**Aim of the exercise**
In the heart-healthy eating tips, what is the minimum number of daily servings of fruits and vegetables?

**Excerpt**
- - - - - - -

Eat more fish. Fish is rich in omega-3 fatty acids, which can protect your heart and lower triglycerides, according to MayoClinic.com. Walnuts and flaxseed also contain omega-3. Other healthy sources of lean protein include soybeans and soy products, beans and lentils. While these don’t contain omega-3, they are low in cholesterol and a good addition to a diet rich in fish and seafood.
Increase the amount of fruits and vegetables you’re eating. According to MedLine Plus, you should be aiming for a minimum of five servings per day, but more is even better. Green leafy vegetables are especially important because they are high in fiber, which can help lower cholesterol.
Choose foods low in calories. Avoid highly-processed meals and fast food. Not only are these options high in calories and fat but they’re also likely to be low in nutrients such as vitamins and minerals essentials to protecting your heart. If you’re overweight, cutting a few hundred calories from your diet every day can help you lose weight and decrease your chances of developing heart disease.
Eat more whole grains. According to MayoClinic.com, whole grains can help regulate blood pressure and improve the health of your heart. Whole grains also contain lots of fiber. Good choices for whole grains include whole wheat, brown rice, ground flaxseed, oatmeal and buckwheat.

- - - - - - -

**Extracted information**

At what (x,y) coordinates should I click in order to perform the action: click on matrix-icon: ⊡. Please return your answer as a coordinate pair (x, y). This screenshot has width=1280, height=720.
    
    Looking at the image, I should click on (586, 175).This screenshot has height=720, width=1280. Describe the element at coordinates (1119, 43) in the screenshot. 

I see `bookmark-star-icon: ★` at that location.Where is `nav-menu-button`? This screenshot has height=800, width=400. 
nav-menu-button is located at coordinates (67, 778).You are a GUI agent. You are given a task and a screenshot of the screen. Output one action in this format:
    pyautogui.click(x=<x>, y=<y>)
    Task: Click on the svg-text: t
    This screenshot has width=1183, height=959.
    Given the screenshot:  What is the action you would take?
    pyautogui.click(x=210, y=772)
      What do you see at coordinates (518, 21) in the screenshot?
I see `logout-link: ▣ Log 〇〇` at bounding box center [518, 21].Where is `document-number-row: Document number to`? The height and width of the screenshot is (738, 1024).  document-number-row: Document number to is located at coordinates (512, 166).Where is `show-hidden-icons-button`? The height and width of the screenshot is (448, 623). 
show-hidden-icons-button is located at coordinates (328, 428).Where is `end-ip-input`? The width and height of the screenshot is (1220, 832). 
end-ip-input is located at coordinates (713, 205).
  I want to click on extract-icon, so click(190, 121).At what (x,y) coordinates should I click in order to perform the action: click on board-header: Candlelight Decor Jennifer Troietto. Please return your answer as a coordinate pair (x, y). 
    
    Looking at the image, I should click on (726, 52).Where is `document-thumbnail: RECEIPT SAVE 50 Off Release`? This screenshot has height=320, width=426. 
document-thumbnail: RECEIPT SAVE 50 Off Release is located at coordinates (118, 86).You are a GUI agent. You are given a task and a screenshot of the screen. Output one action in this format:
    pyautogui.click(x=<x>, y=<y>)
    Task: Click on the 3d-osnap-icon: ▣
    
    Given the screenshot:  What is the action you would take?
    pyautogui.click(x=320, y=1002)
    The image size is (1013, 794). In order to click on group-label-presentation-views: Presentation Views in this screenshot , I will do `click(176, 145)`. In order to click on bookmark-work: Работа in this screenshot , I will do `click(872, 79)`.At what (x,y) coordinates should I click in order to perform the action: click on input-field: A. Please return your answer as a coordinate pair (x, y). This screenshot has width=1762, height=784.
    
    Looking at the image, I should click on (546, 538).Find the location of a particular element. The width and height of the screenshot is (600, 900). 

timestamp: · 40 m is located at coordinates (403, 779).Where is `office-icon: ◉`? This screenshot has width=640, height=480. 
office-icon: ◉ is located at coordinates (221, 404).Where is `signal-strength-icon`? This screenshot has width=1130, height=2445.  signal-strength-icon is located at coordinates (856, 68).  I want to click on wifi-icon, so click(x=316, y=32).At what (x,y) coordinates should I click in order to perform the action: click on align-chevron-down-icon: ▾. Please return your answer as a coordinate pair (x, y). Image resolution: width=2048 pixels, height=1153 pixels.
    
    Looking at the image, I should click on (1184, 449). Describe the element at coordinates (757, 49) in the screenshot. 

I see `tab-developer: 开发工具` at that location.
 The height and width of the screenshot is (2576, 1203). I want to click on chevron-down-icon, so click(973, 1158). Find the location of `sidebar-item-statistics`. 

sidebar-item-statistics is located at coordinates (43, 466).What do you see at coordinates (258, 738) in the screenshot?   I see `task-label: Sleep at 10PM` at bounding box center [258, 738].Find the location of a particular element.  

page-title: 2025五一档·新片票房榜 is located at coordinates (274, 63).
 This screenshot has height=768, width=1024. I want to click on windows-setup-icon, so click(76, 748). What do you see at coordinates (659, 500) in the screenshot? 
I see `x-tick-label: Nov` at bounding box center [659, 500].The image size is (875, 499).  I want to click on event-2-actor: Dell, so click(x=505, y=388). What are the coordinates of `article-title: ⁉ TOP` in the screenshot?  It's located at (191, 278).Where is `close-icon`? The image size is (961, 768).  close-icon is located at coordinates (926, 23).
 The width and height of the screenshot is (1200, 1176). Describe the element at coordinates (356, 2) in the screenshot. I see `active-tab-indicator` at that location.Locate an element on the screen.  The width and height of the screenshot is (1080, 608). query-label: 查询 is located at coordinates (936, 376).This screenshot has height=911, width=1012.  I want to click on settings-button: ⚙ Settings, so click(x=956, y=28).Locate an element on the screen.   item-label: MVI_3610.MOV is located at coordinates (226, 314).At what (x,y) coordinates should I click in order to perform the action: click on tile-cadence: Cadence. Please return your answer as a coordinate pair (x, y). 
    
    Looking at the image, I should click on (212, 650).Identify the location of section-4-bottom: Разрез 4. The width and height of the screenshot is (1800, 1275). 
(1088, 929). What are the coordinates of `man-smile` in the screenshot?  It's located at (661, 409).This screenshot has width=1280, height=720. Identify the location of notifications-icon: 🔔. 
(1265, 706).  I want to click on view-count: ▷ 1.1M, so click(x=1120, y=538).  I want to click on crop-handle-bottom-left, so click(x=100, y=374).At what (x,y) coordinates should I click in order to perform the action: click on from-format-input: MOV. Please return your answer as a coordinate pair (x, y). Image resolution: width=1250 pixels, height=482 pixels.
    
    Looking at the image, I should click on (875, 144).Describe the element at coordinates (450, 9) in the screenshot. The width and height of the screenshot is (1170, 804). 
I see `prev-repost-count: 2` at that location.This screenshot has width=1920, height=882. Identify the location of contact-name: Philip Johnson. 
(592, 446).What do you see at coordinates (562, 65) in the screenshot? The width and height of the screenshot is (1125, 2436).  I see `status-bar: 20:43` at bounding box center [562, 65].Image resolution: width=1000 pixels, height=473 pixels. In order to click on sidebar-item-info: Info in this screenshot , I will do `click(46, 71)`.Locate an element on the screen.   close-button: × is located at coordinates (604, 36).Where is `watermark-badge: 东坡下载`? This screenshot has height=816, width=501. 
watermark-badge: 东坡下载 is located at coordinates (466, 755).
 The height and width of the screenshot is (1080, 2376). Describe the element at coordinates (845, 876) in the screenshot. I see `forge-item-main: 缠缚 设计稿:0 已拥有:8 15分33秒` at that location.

- - - - - - -

**Solved exercise**
Five servings per day.